**Texte source**
+-------+

LES « PEINTURES DES CONFINS », UNE ERRANCE.
Cette exposition et la précédente, « Quand passent les grues cendrées », ont une même origine, un vol de grues qui, en novembre sur une route de Puisaye, sous un parapluie pour deux, inspira à Nathalie ; dans l’instant, un haïku. Dans un autre temps, surgirent de nouveaux haïkus. L’ensemble compose le recueil « Tomber des nues ».
« Quand passent les grues cendrées » est née du premier haïku. Le vol passait comme un signe sans âge du grand rythme de la nature. La saison sombre était là, les oiseaux volaient vers la lumière du Sud.
La lecture de « Tomber de nues » a initié les peintures reproduites dans le recueil. Les haïkus faisaient écho aux cris des grues cendrées, cris troublants, poignants, comme s’ils mêlaient un appel à la vie et une angoisse de la mort.

+-------+

**Données fournies**
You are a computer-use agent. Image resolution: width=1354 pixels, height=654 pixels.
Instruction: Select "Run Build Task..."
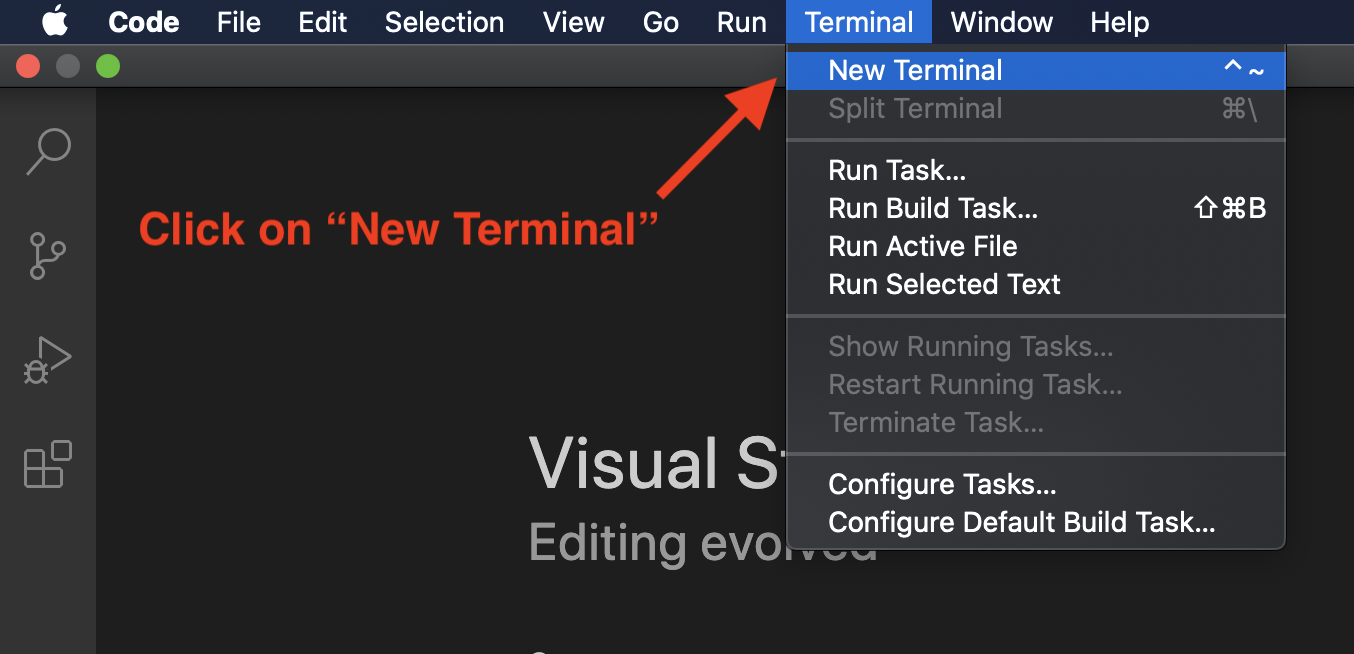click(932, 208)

+-------+

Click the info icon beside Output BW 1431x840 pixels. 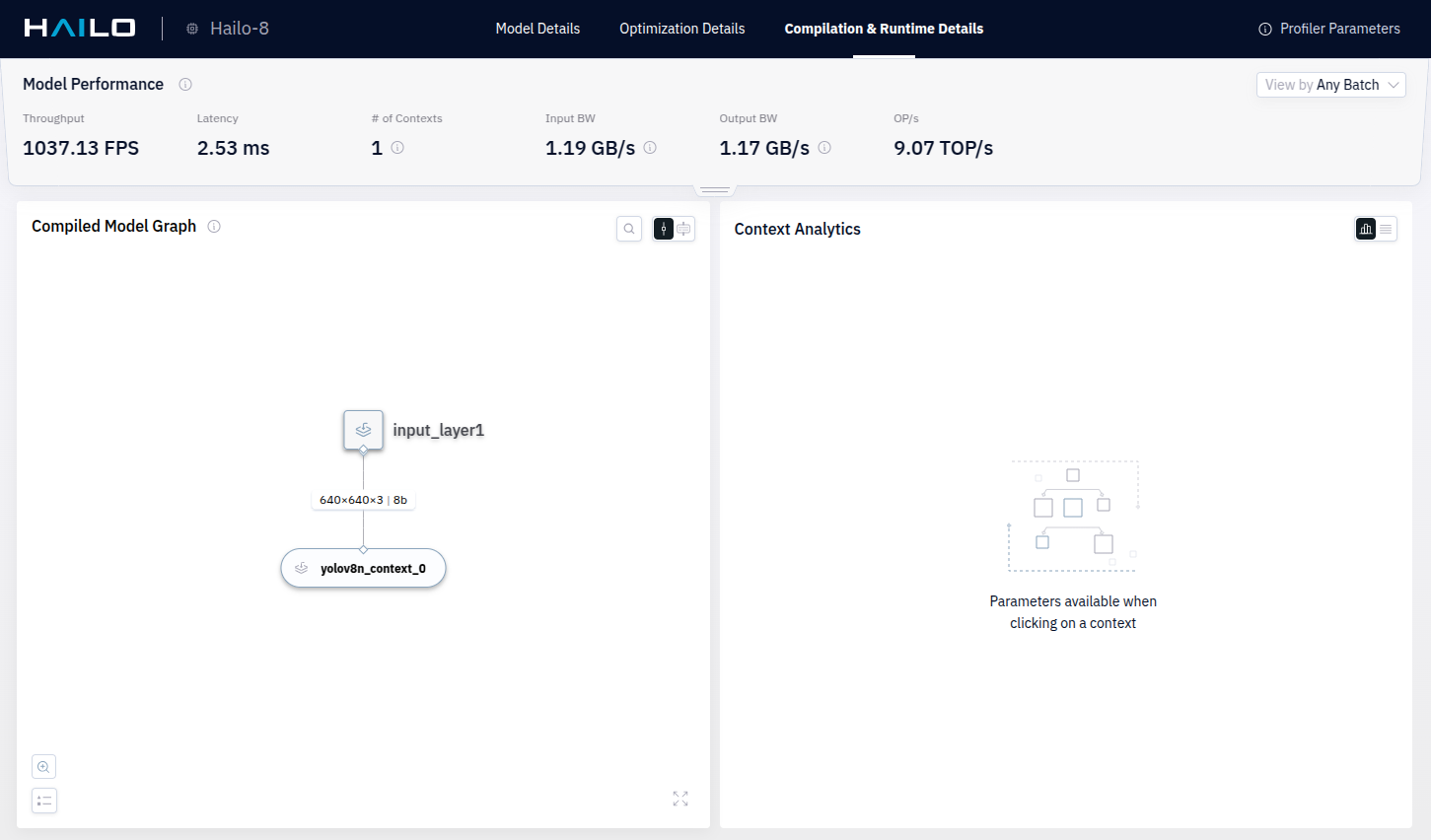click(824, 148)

+-------+

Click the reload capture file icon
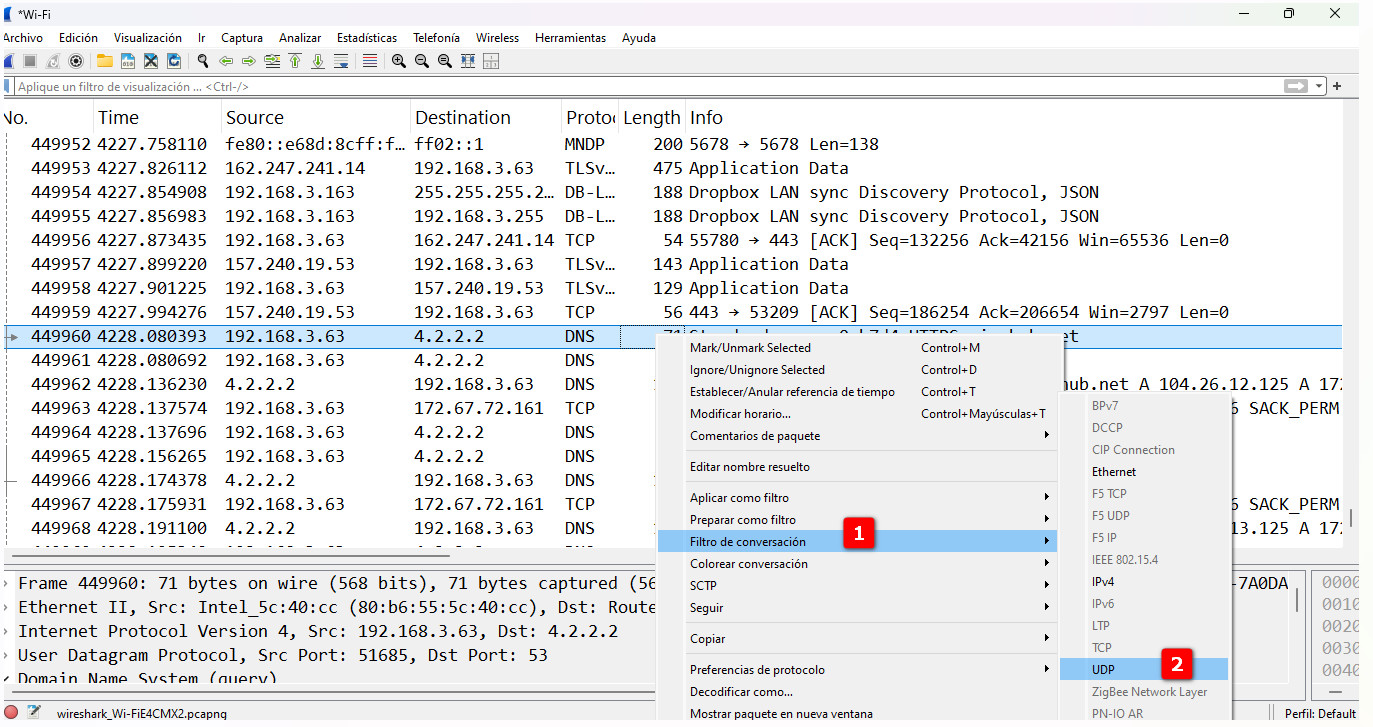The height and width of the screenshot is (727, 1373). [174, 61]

+-------+

**Consignes**
**1)** Selon le texte sur les peintures des confins, en quel mois le vol de grues a-t-il été aperçu ?
**2)** Poursuivez le texte sur les peintures des confins après sa dernière phrase.

**Corrigé**
**1)** En novembre.

**2)**
A la différence de l’exposition précédente, ce qui est exposé ici ne compose pas une série. Les seize petites peintures du recueil ont été le prélude d’une errance, d’une dérive parmi des visions souvent fort étrangères. Il y a, des choses vues d’en haut entre les ailes des oiseaux, la rencontre de leur migration avec celle des hommes, des dieux qui dansent, venus d’un haïku, le souffle d’un bison, l’interrogation d’un ange devant l’origine du monde. Et des femmes : interrogatives sur une plage devant un ciel gris, en villégiature sous un volcan d’Italie, en duo dans l’ombre de la chair et dans la lumière, etc. Il n’y a pas d’ordre intelligible, mais sans doute des effets fugaces d’osmose, effets poétiques nés des correspondances de formes et de couleurs.
ORIENTATION DE LA MANIÈRE.
Les peintures de cette exposition participent d’une orientation générale de mon travail vers une peinture de la dualité de la vision, un premier abord tendant vers l’abstraction avant qu’émergent des aspects figuratifs. Béatrice Commengé a su évoquer de façon particulièrement sensible cette dualité de la rencontre avec les œuvres.
Le texte en annexe, « Une peinture des deux visions », situe cette orientation de la manière par rapport à ses principales références historiques.
TECHNIQUE
Supports : réalisés avec un matériau élaboré pour permettre une grande liberté de formes (plâtre et divers composants) (épaisseur : environ 3 millimètres).
Reliefs : plâtre ;
Medium : une tempéra (principalement à base d’œuf et de résine dammar).
ŒUVRES
QUATRE HAÏKUS DE, TOMBER DES NUES.
Le sanglot des grues
Crible à verse le toit de
Notre parapluie.
Les nuages dispersent
Le cri des grues
Au ciel
Mouillé
De leurs plumets.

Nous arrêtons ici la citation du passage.